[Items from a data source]
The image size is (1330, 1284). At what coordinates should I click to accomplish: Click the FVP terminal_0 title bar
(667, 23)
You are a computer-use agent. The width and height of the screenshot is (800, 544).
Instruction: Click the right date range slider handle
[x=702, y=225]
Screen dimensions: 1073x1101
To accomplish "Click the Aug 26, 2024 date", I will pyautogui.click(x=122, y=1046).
==
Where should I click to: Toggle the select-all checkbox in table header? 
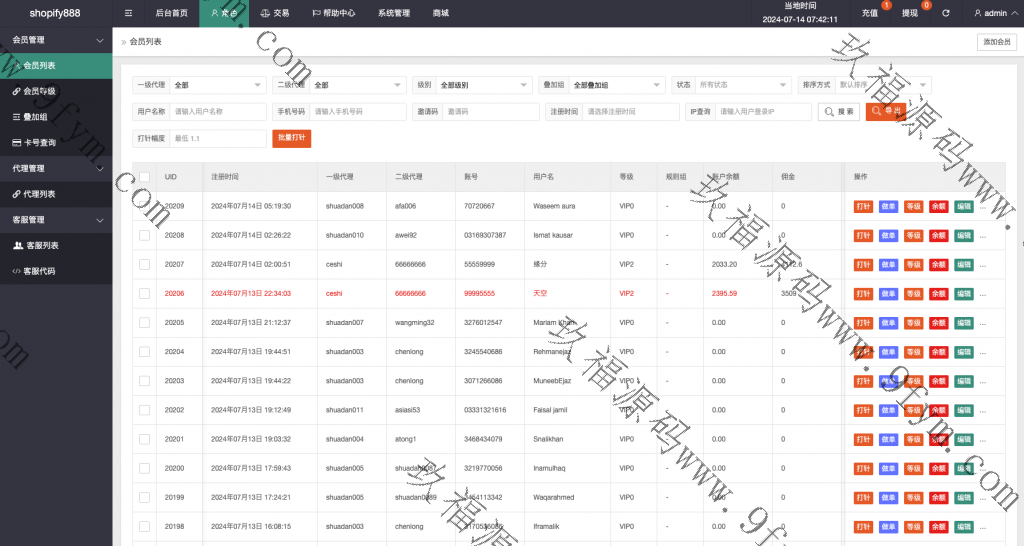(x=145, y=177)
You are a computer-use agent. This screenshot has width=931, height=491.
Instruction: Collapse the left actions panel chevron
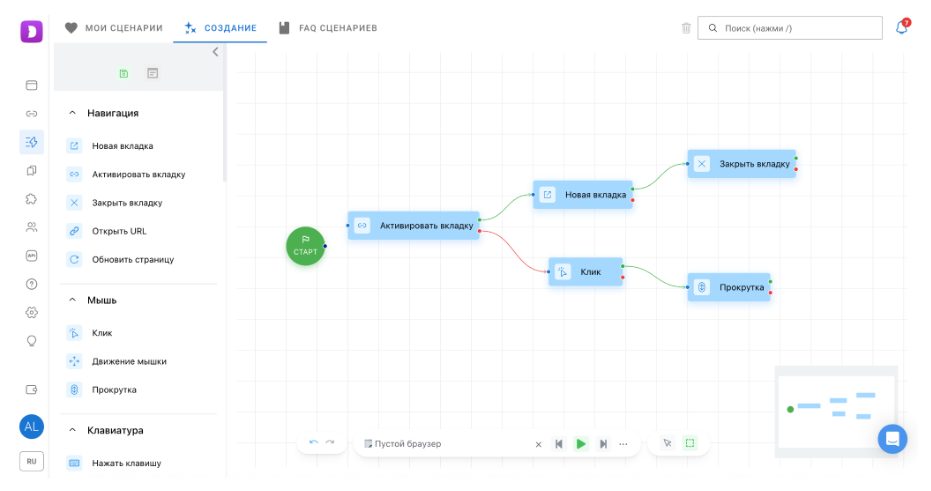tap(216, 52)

Assignment -
The lines above, starting at the one with "The image size" and ending at the one with "You are a computer-use agent. The", are the only ones to return, exactly as written.

Problem solution -
The image size is (1330, 1284). At what coordinates should I click to accomplish: Click the FVP terminal_0 title bar
(667, 23)
You are a computer-use agent. The width and height of the screenshot is (800, 544).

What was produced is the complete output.